→ Exercise requirements
Reproduce, word for word, the open letter on Vancouver's housing affordability debate below, from "It’s been a" down to "with Chinese faces?).".

→ Passage provided
— BEGIN —

Bigots, leave the room - Vancouver is trying to have an adult conversation about affordability
Dear Brad Saltzberg
I’m not sure how many Vancouverites know who you are, but anyone with a public profile and email address is probably aware of your anti-Chinese rantings. They used to be made in the name of "Putting Canada First", before that organisation chucked you out last year for using fake identities to further your agenda. So you set up your own “Cultural Action Party”, and have continued your lonely lament about the supposed marginalisation of the white race in Vancouver.
It’s been a while since I bothered to respond to your frequent emails.
But I was rather disappointed – no, nauseated, actually – to see that you have been seeking to piggyback on the burgeoning debate about housing affordability in Vancouver, and the role that is played by foreign money (What possessed you to CC me to that bulk email last week, distributed to dozens of real estate, municipal and provincial figures? Did you think bygones were bygones and that I would bask happily in your praise for my reporting ? Or that I would chuckle at your witty use of photos to single out real estate agents with Chinese faces?).
I should have known that you would seek a role in the affordability debate. I saw you at the May 24 rally for affordable housing. There you were, in a bulky leather jacket, looking every inch the gatecrasher at the prom. You roamed the sidelines, seeking out TV crews and other journalists, and a couple of them interviewed you. Did you tell them your real name, so they could check your dubious past activities? You have used at least four names in your public dealings, so it’s a fair question. Do you go by Brad Saltzberg now? Or is it Salzberg? Or Pascal Brody? Or Paul Bradley? It's a common tactic of your kind, to create the illusion of widespread support.
I’m not terribly worried that the seeds of your bigotry will find fertile ground among those legitimately concerned about the role of foreign money in Vancouver’s housing market.
But it does worry me that those trying to stamp out the debate will use the presence of you and your scant brethren to scare off respectable would-be participants in the conversation. Not long after the rally, an unnamed provincial official popped up in the Vancouver Sun to associate the affordability issue with the reprehensible anti-Chinese “head tax” of yore. It’s a tiresome move, and it’s been called out before. No wonder he or she wanted to remain anonymous.
There now exists a room in Vancouver’s public sphere where housing affordability and the role of foreign money are being openly discussed. This is largely thanks to the likes of activist Eveline Xia, researcher Andy Yan and others whose ethnicity helps defuse the tactics of the race-baiters and the fearmongers alike. And just last week, a community group called the Friends of Hong Kong held a forum about the role of foreign capital in Vancouver's market - and complained that cries of racism were muzzling the debate.
Yet various members of government and the real estate industry still insist on guarding the doorway, telling those who wish to enter this room that it is filled with bigots. No one in their right mind wants to be called a bigot. And so, pretty soon, if the gatekeepers are allowed to hold sway, the only people in the room will be ACTUAL bigots.

— END —

→ Data excerpt
— BEGIN —

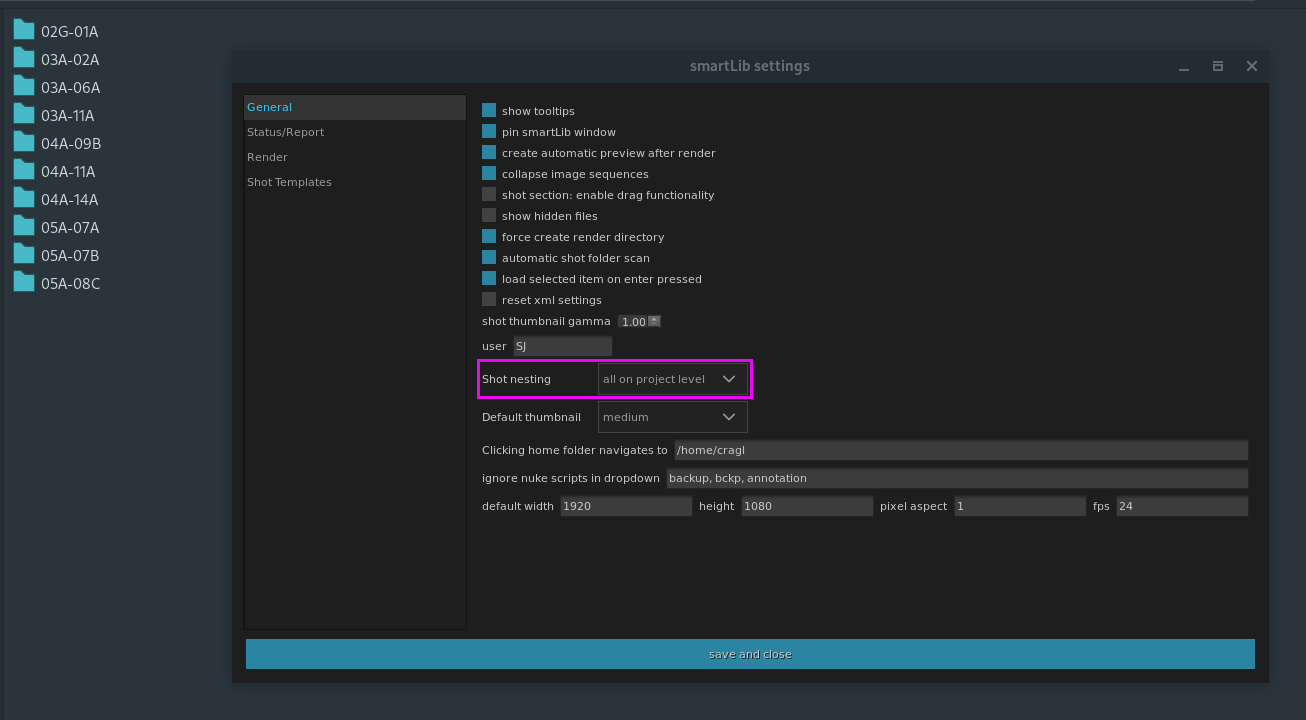
Task: Click the 02G-01A folder icon
Action: (24, 30)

— END —

→ Output of the task
It’s been a while since I bothered to respond to your frequent emails.
But I was rather disappointed – no, nauseated, actually – to see that you have been seeking to piggyback on the burgeoning debate about housing affordability in Vancouver, and the role that is played by foreign money (What possessed you to CC me to that bulk email last week, distributed to dozens of real estate, municipal and provincial figures? Did you think bygones were bygones and that I would bask happily in your praise for my reporting ? Or that I would chuckle at your witty use of photos to single out real estate agents with Chinese faces?).